▶ [Given entries]:
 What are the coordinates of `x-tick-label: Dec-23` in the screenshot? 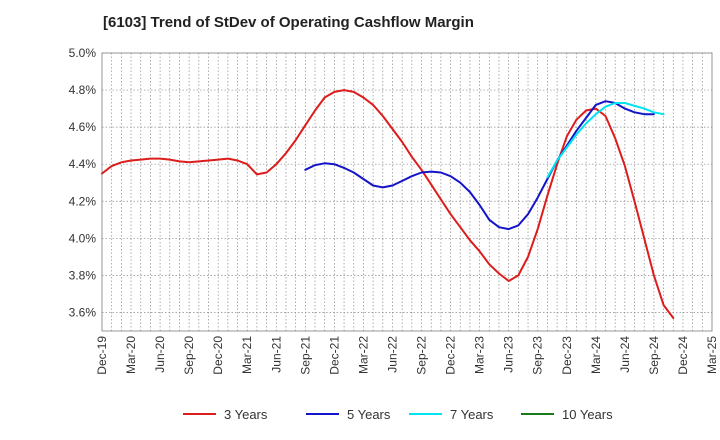 It's located at (567, 356).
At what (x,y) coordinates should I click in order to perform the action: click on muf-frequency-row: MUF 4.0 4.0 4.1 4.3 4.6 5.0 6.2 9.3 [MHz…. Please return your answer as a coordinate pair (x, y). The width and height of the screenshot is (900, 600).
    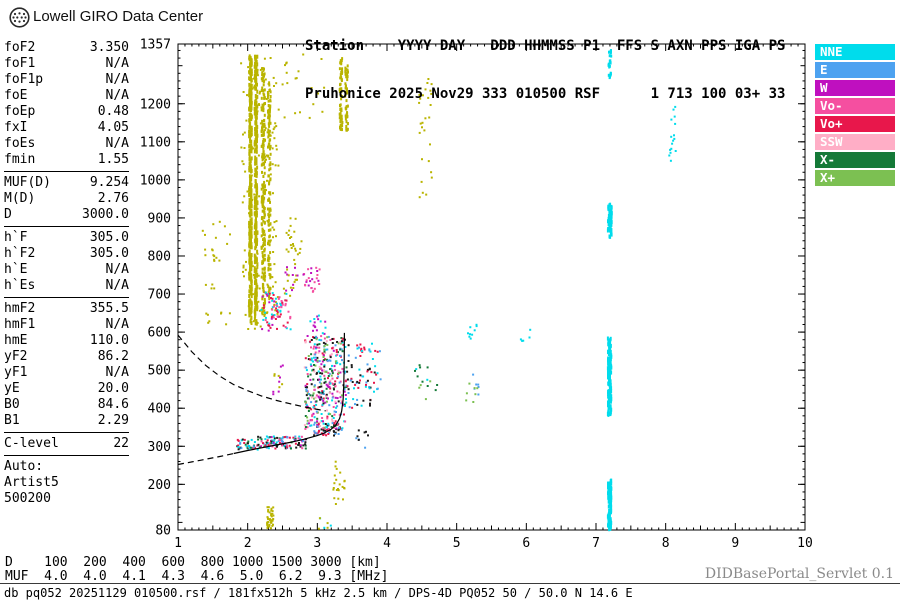
    Looking at the image, I should click on (197, 576).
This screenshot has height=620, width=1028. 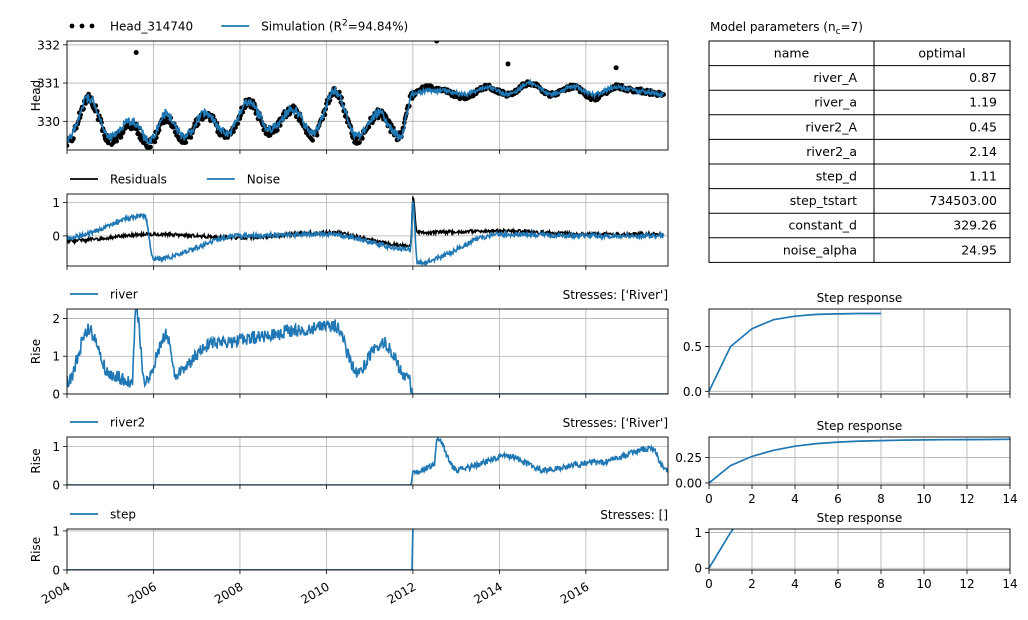 What do you see at coordinates (48, 45) in the screenshot?
I see `head-ytick-label: 332` at bounding box center [48, 45].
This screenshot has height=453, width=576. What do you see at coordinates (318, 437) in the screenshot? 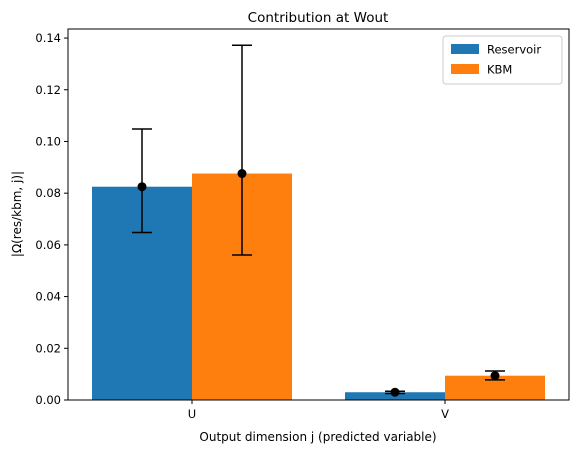
I see `x-axis-label: Output dimension j (predicted variable)` at bounding box center [318, 437].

▶ [To-do item]:
Format the lines from the one containing "This screenshot has height=453, width=576." through the end of the records as a JSON list of strings, one string per line and no blank lines. Leave the pictures out.

▶ [Exercise response]:
[
  "This screenshot has height=453, width=576. What do you see at coordinates (318, 437) in the screenshot? ",
  "I see `x-axis-label: Output dimension j (predicted variable)` at bounding box center [318, 437]."
]